We were warned. Alaska victims of the Exxon Valdez spill told us that a Big Oil tactic is to provide “lottery”-style payments, with just enough people hitting it big to keep everyone else hoping and waiting. That underhanded approach causes an array of problems and stresses, and WWL-TV has a good example out of New Orleans.
Scott Satchfield’s Eyewitness News report includes Gary Bauer, a seafood processor, who says the issue is that money made from fishing now will be deducted from a fisherman’s claim. “It’s kind of like penalizing the commercial fishermen that have the initiative to go back to work,” Bauer tells the TV station. “So, what incentive do they have to go back to work right now?” Great question.
And consider the implications of this: Amy Weiss, a spokeswoman with the Gulf Coast Claims Facility, explains that if fishermen stay home when they could be getting back to work, they’re no longer eligible for collecting. “If people can go back and fish, or if they can crab, or if they can go back to the jobs that they had, they, first of all should do that, and second of all, won’t receive payment if work is able to be undertaken,” she said.
And who decides that? Once again, we see where the absence of clearly written and widely understood rules creates plenty of wiggle room for Ken Fienberg and the claims process.
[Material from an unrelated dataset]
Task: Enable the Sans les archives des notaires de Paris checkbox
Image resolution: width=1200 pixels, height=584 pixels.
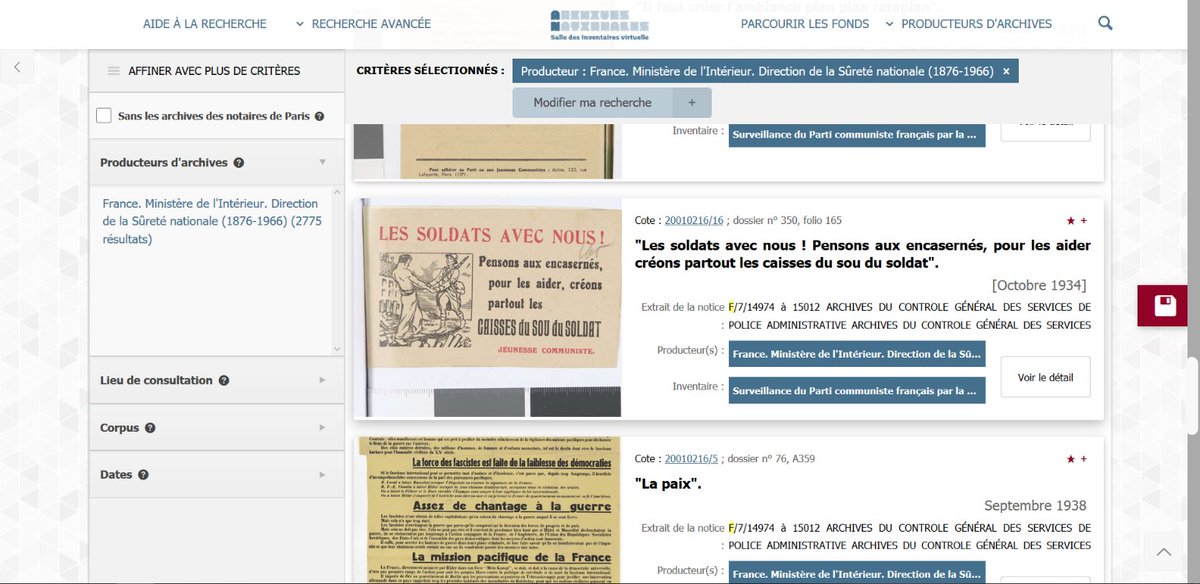Action: click(103, 114)
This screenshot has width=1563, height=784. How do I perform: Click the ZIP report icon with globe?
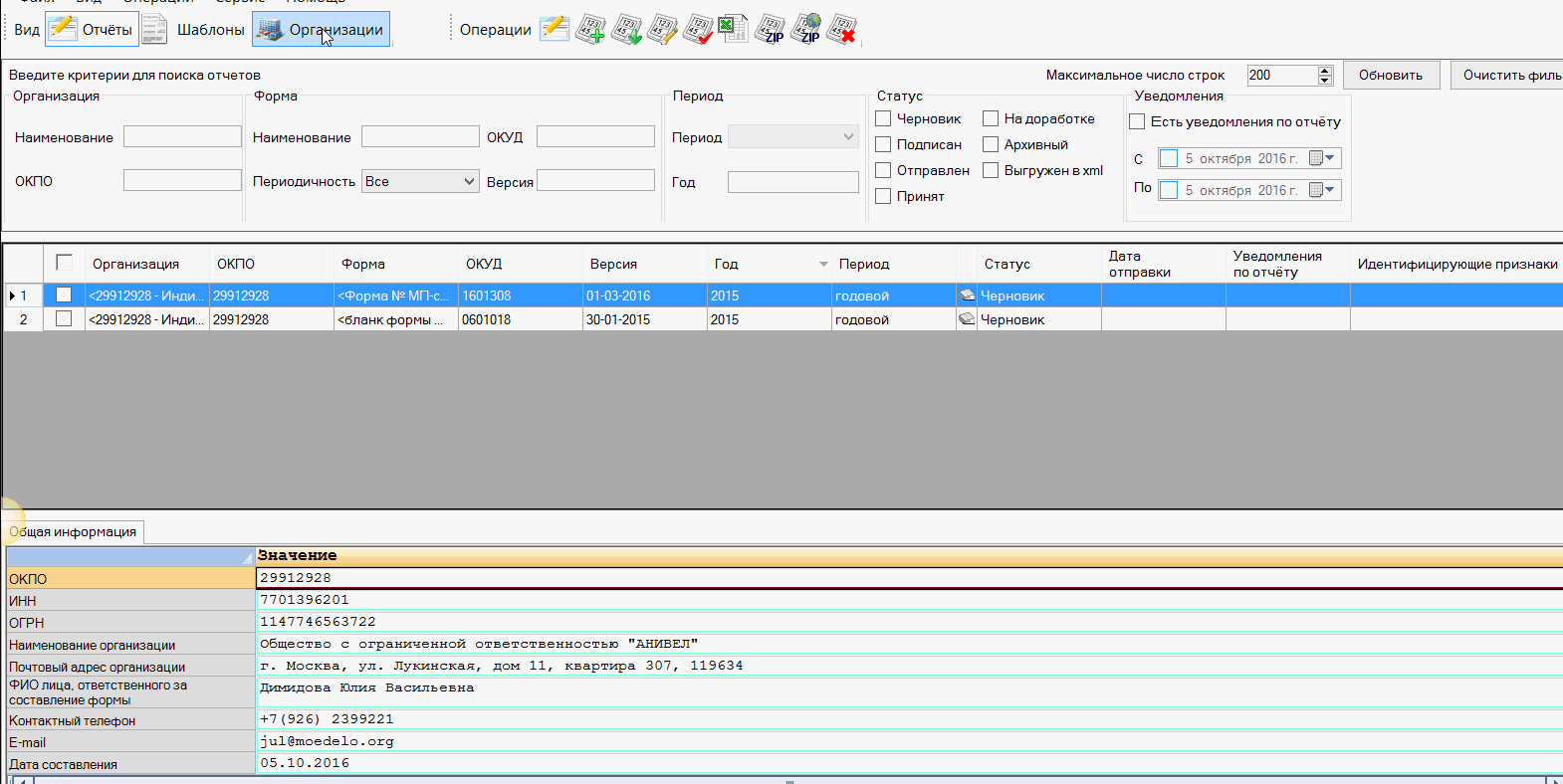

Now, somebody you never see is going to determine if you “could” have gone back to fishing? What about people who worry that the seafood is contaminated? Should they lose money because they know better than to trust the government’s “Mission Accomplished” messaging?
The real mission that’s being accomplished it to keep residents in a state of stressful chaos, hoping that they will be among the relatively few that BP “makes right.”